*RECORDS TO USE*
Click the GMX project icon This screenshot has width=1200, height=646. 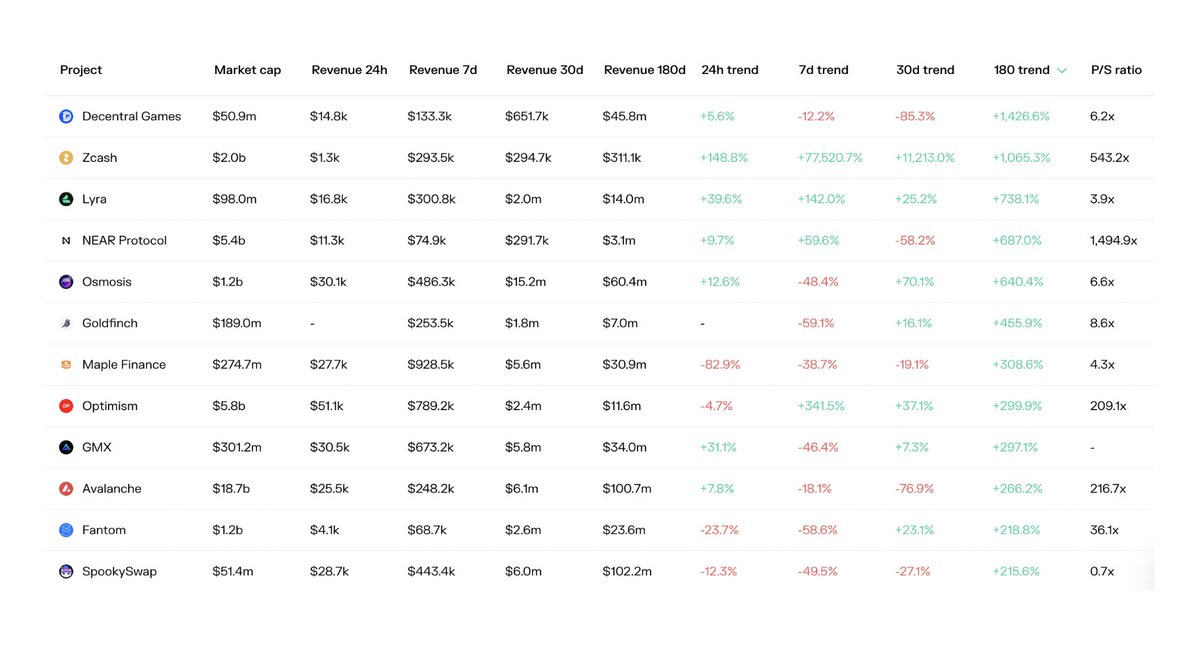click(x=66, y=448)
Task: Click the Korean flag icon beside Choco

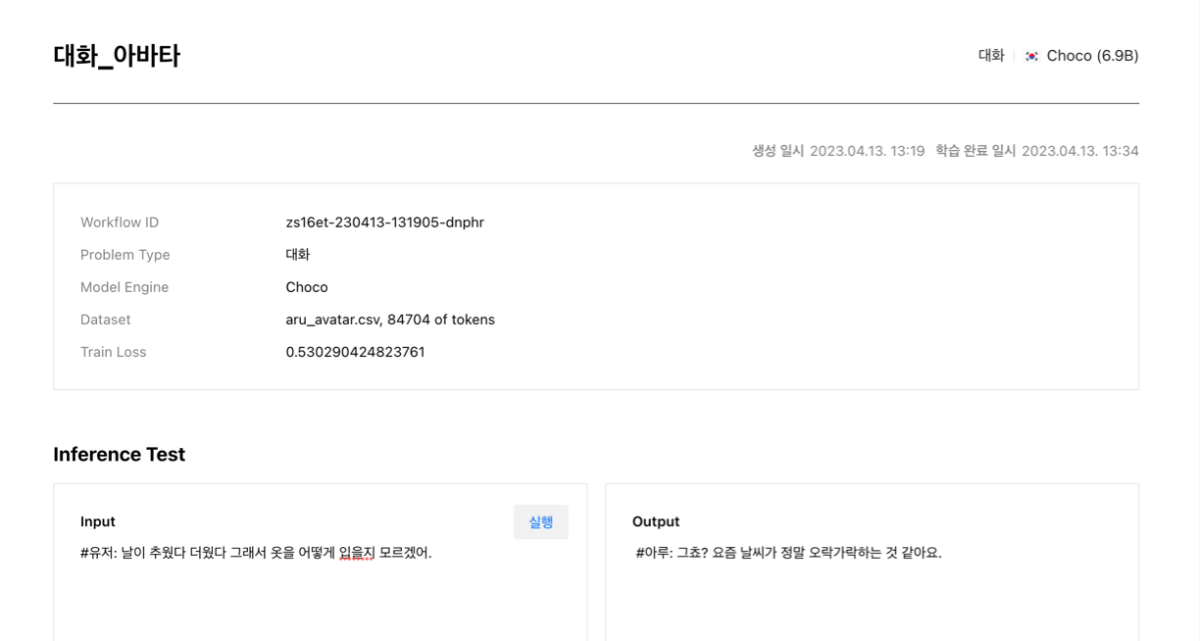Action: click(1032, 56)
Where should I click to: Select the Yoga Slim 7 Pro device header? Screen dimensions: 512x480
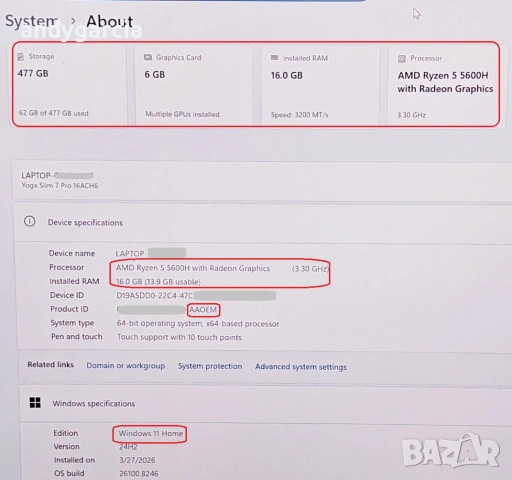click(262, 180)
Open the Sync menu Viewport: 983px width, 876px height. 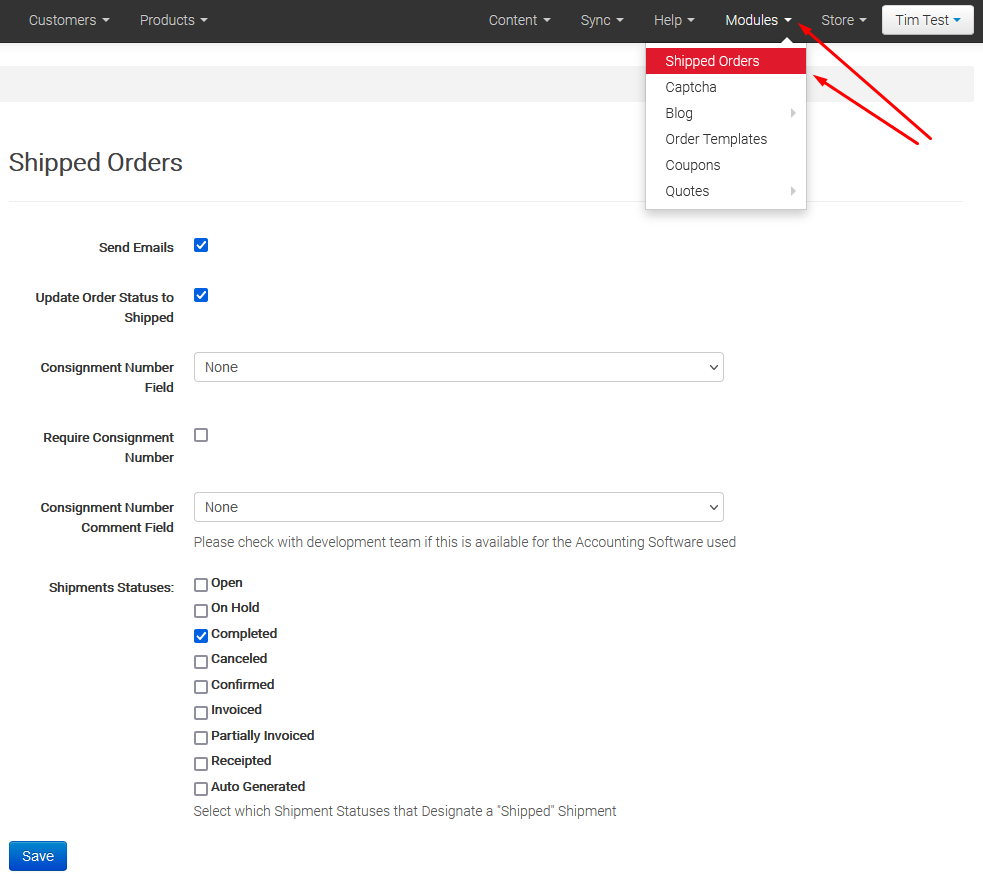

*EXERCISE*
Beginning with the line holding "Task: Click the Korean flag icon beside Choco", copy each line exactly through the end of the records above, and leave every picture out.

*PROBLEM SOLUTION*
Task: Click the Korean flag icon beside Choco

Action: click(1032, 56)
Where should I click to: Select the Yoga Slim 7 Pro device header? Screen dimensions: 512x480
click(262, 180)
Open the Sync menu Viewport: 983px width, 876px height. 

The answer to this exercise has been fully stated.